On this warm day in summer, he tells his therapist about his idea for the family saga, how he will recount the kidnapping of his ancestors in the frontier days and his own kidnapping. The book will be such a smashing success that it will free Jim from the clutches of President Jammer and the mad linguist, Dr. Dalton. “And there are other kidnappings as well!” he says, excitedly now. “It’s all about—it’s all about: where does one belong? We’ve all been taken—taken from our true home, and it’s only a matter of getting back there! Of finding our way back home.”
His therapist rolls his eyes, sighs, “If only.”
Yes, yes, he will stick it to old Jammer and Dalton. Just let them try to push around a Nobel Prize winner! He won’t put up with their abuse anymore! In his summer class just yesterday Jim was lecturing when the thin pale gas wafted under the door. The students paused in mid-text message, mouths agape. They all slumbered and woke in a daze. “Does anyone remember what we were talking about?” Jim asked. No one did. The students shook their heads and refocused on their text messaging.
But more importantly than his neighbors or Jammer or Dalton, his father will be impressed! The old guy doesn’t get out much anymore, maybe he’ll take him with him to Stockholm.

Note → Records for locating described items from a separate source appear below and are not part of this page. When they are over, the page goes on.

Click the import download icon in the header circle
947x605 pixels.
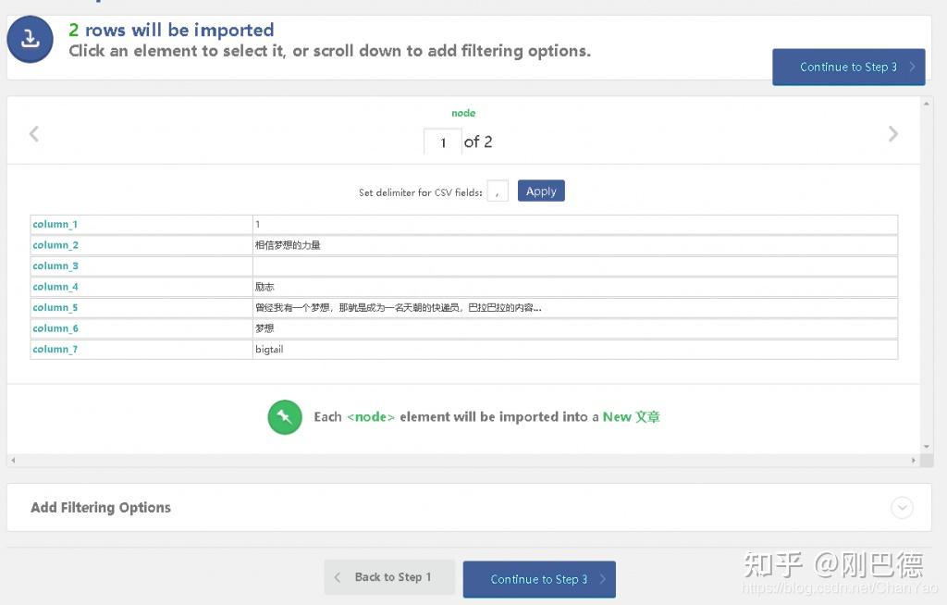[29, 40]
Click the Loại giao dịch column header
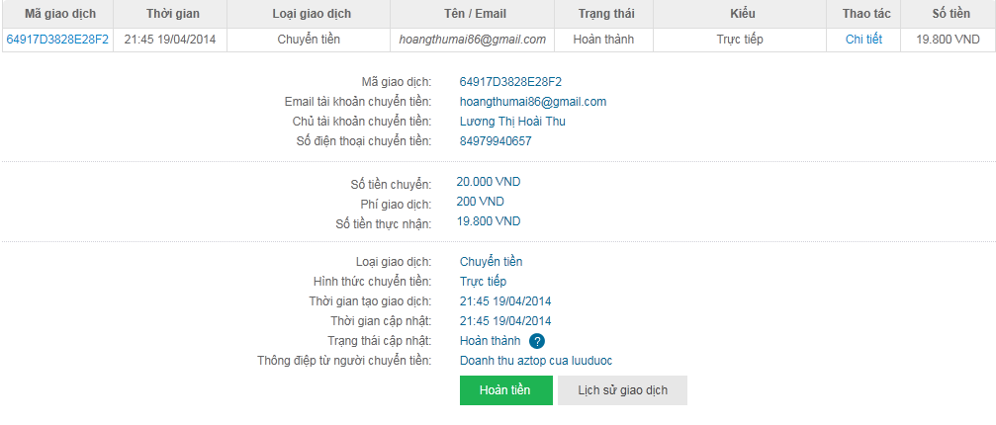 (311, 15)
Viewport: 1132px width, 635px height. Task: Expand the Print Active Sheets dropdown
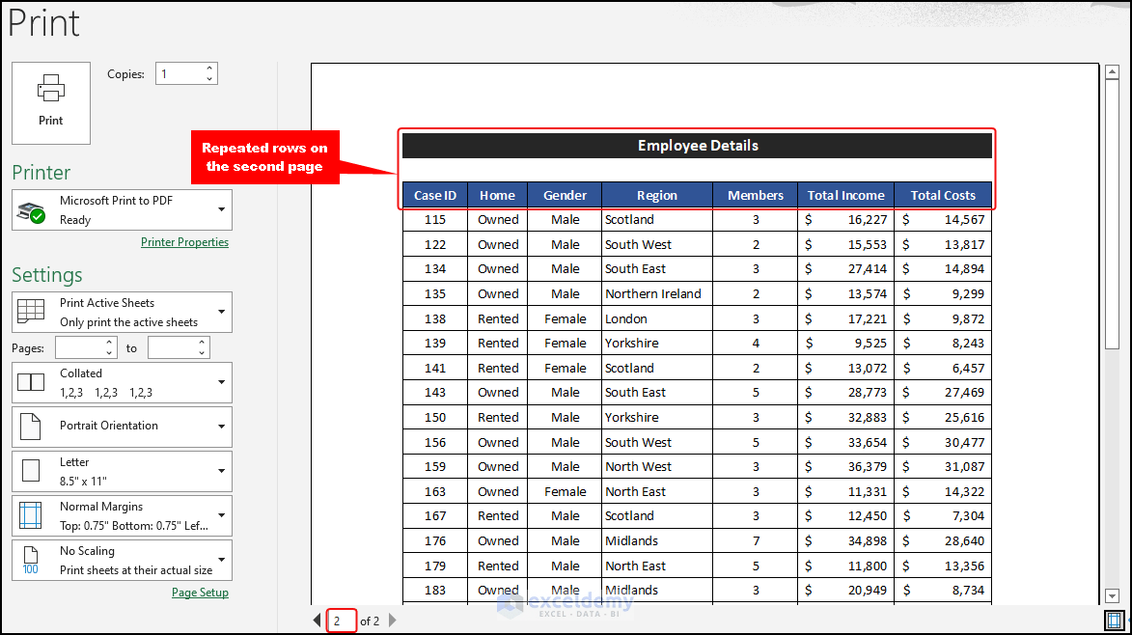(223, 311)
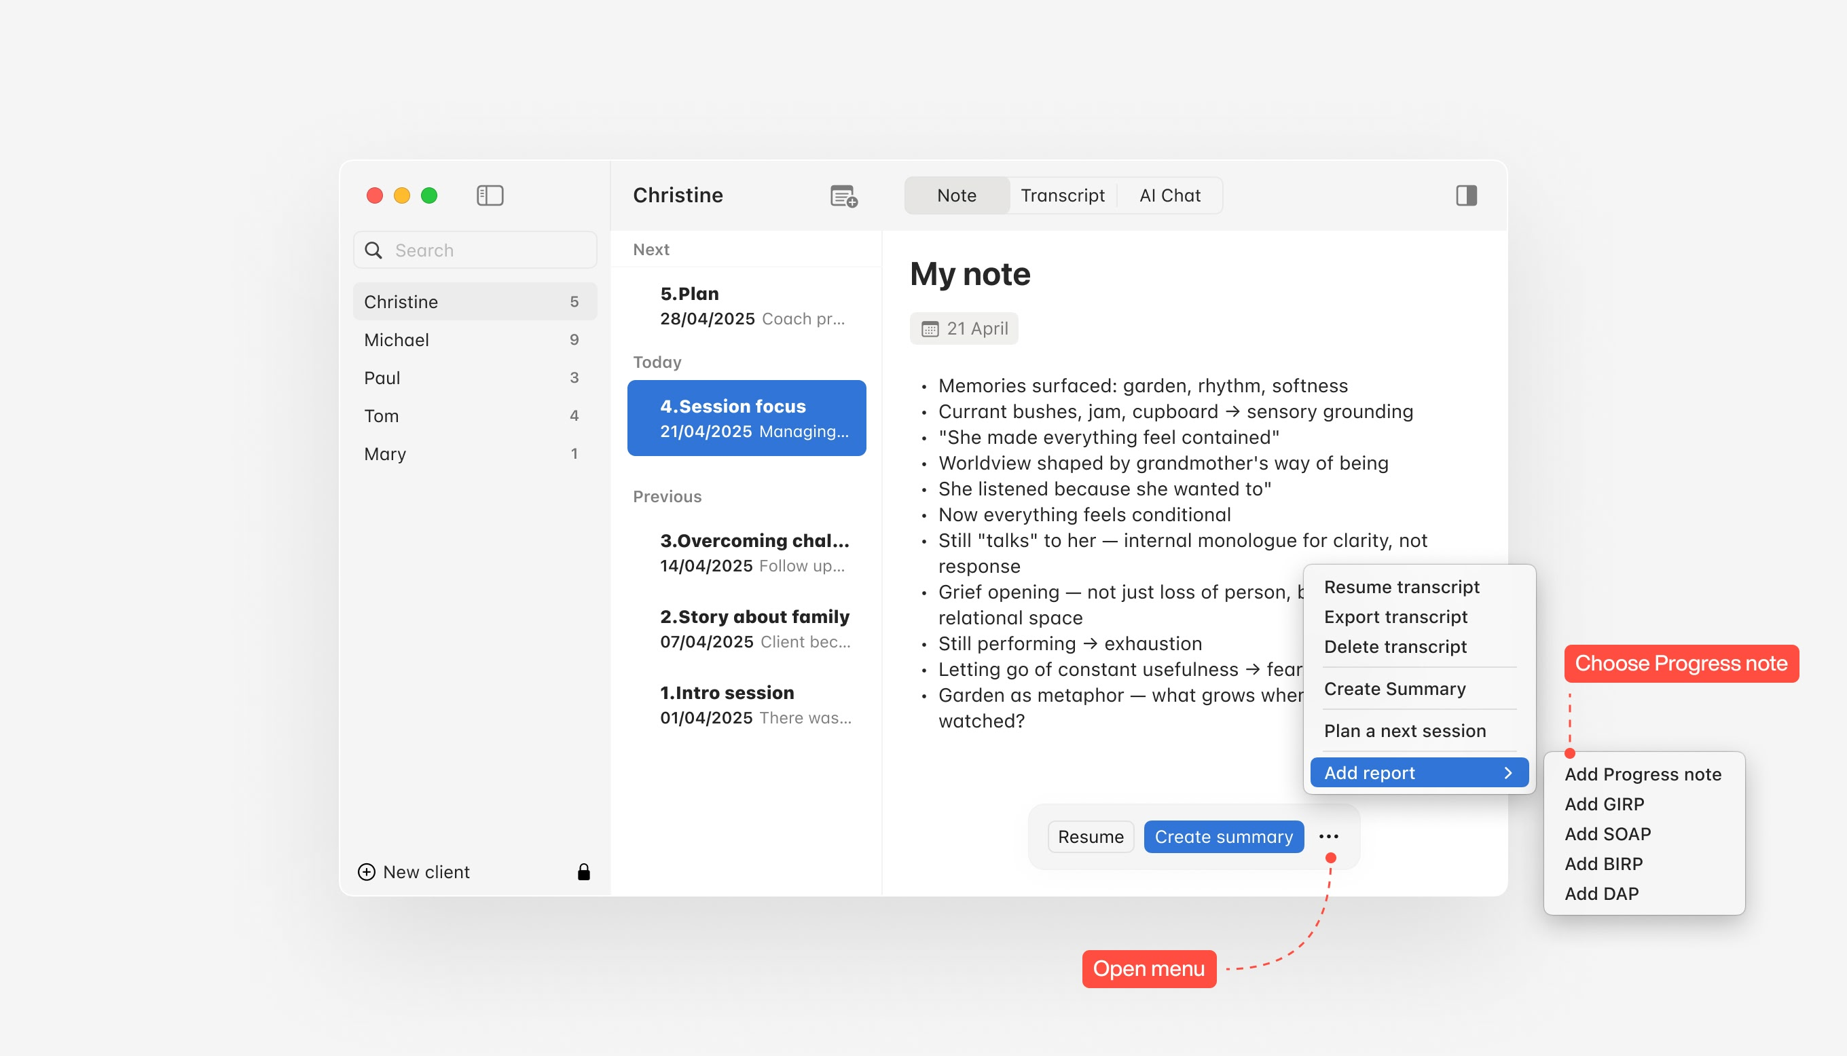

Jim shuts his eyes and here’s the old soldier now, back in the family kitchen, birds alighting in the bird bath way back by the alley. “Why Stockholm?” his father asks, face querulous, eyes glinty beneath his thick glasses. “Where the hell is Stockholm anyway? Europe? That’s a hell of a long way to go. I don’t have enough frequent flyer miles. You know if we held off until spring we might get a better deal.”
“I could pay for it out of my winnings.”
“It would probably be warmer in spring.”
“Well, there’s this thing about collecting my prize.”
“What prize was that again?”
“The Nobel. The Nobel Prize.”
“Oh right. What is the prize anyway? A trophy?”
“About a million bucks.”
“A million bucks? That’s not bad. Cash or annuity? What was it for again?”
“Our family history. Our story. Going back to the frontier days when Tom and Will got kidnapped by the Comanches. And when Len and Sis and I got kidnapped after the guy stalked Mom.”
“Oh. Well, try to keep it cheerful. Nobody wants to read anything depressing. Say, if you give a little talk or something, make sure to mention your sister’s a surgeon.”